L’accueil généralisé

Ces dernières semaines, les quelques accords signés avec des entités du tiers secteur (neuf sur 20), nécessaires pour que les organisations puissent activer l’accueil et recevoir des contributions, ont été signés.

Les retards sont dus aux démarches bureaucratiques et à l’abondante documentation exigée des organisations. Les accords déjà signés concernent 5 219 des 17 000 places mises à disposition par les entités du tiers secteur qui ont répondu à l’avis de la protection civile, et qui sont tombées à 13 197 après le gel des quatre propositions de Sicile, Calabre et Basilicate, car dans ces Régions il n’y a pas de réfugiés accueillis à l’hôtel.
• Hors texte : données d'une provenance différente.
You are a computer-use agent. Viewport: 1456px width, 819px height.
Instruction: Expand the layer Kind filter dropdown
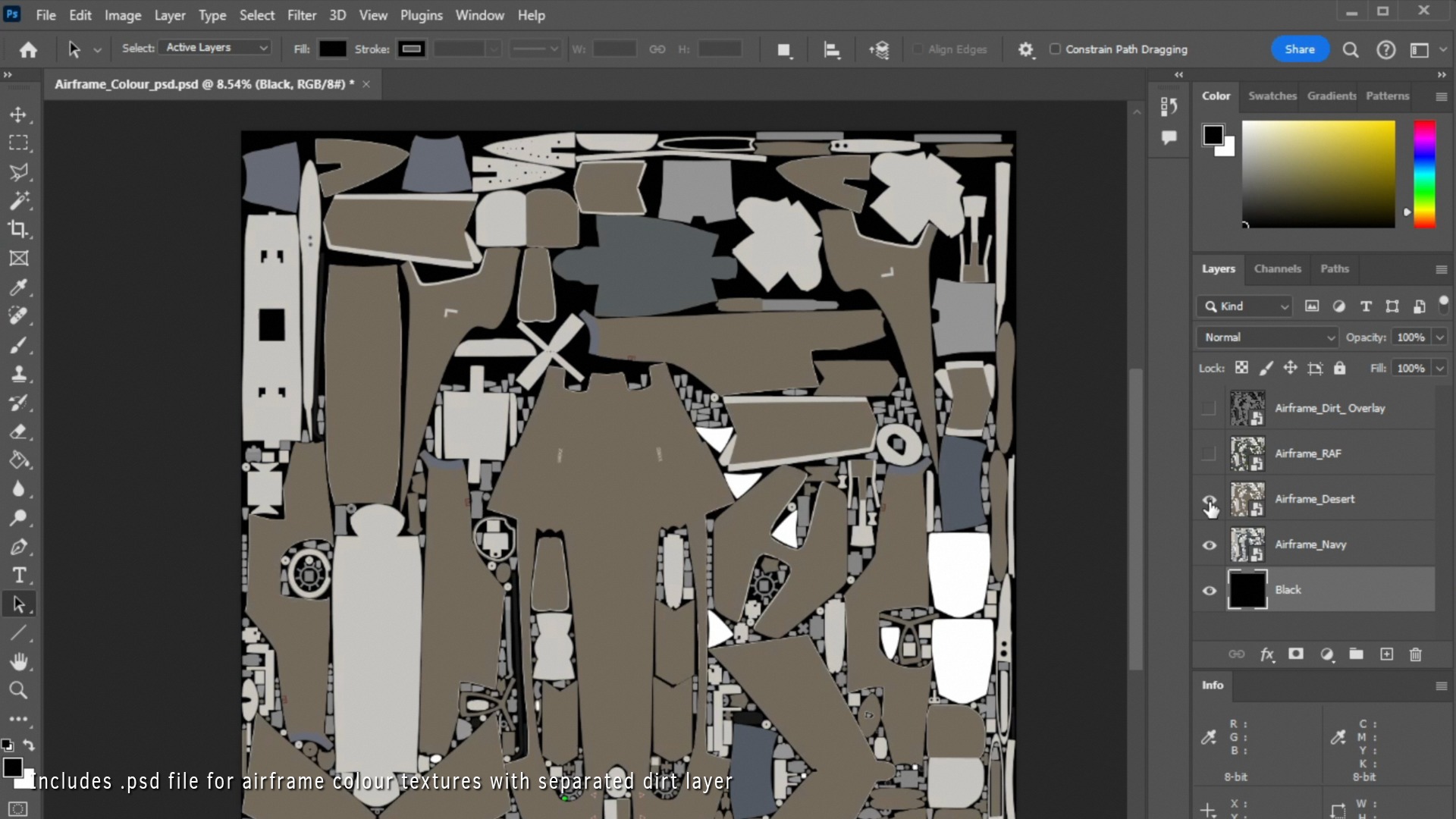tap(1244, 306)
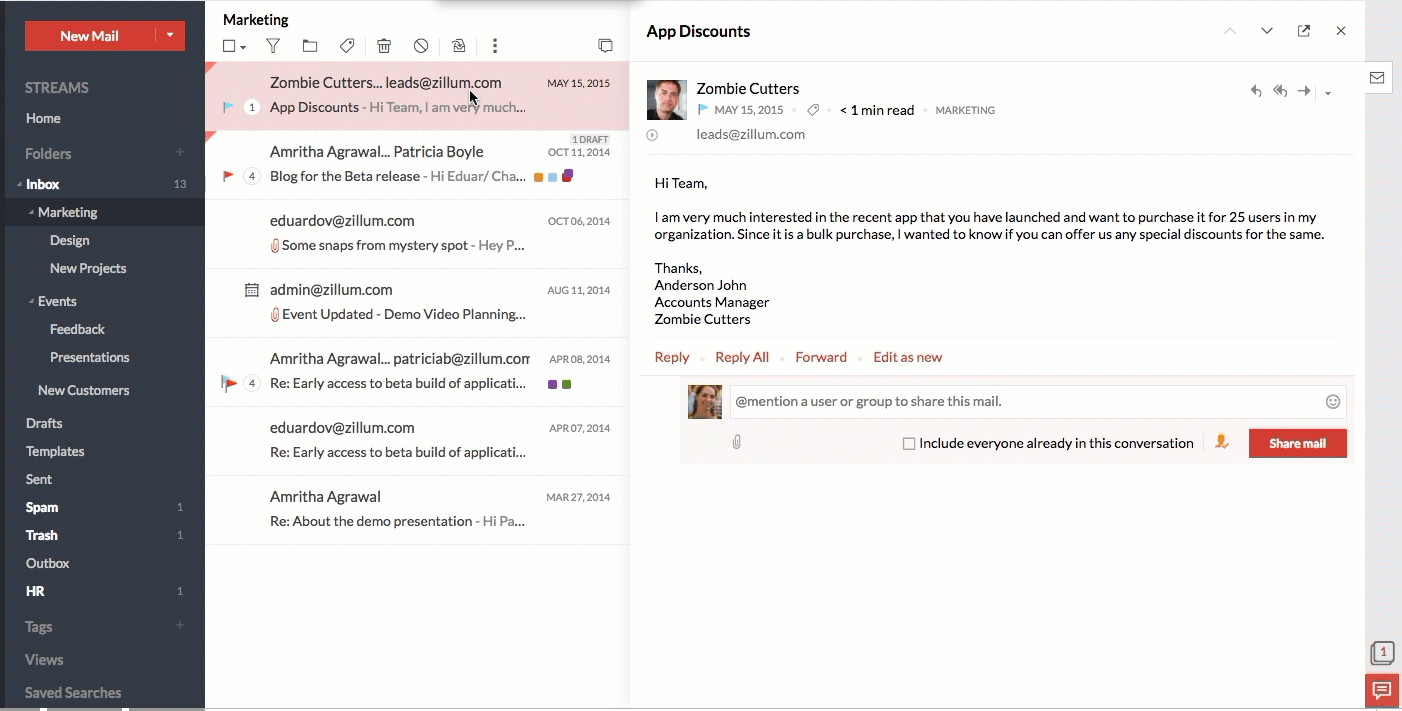This screenshot has height=711, width=1402.
Task: Click the paperclip attachment icon below comment box
Action: (737, 442)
Le premier objectif est en fait de déplacer les réfugiés accueillis dans des hôtels, où la dépense de l’État est d’environ 60-70 euros par jour pour chaque réfugié : presque le double par rapport à la contribution de 33 euros par jour prévue pour les organisations du tiers secteur, qui comprend également les services d’accompagnement (jusqu’à l’école et le stage).

“Les retards ont été causés par une masse de contrôles légitimes, mais qui se concilient mal avec l’urgence”, explique Oliviero Forti, responsable des politiques migratoires de la Caritas italienne qui a signé une convention avec la Protection civile pour 1.489 places. Les ententes de partenariat avec les municipalités ont également pris beaucoup de temps. “L’accueil aura lieu dans 28 diocèses – ajoute Forti – et pour chacun il faut autant d’accords qu’il y a de communes où se trouvent les logements”.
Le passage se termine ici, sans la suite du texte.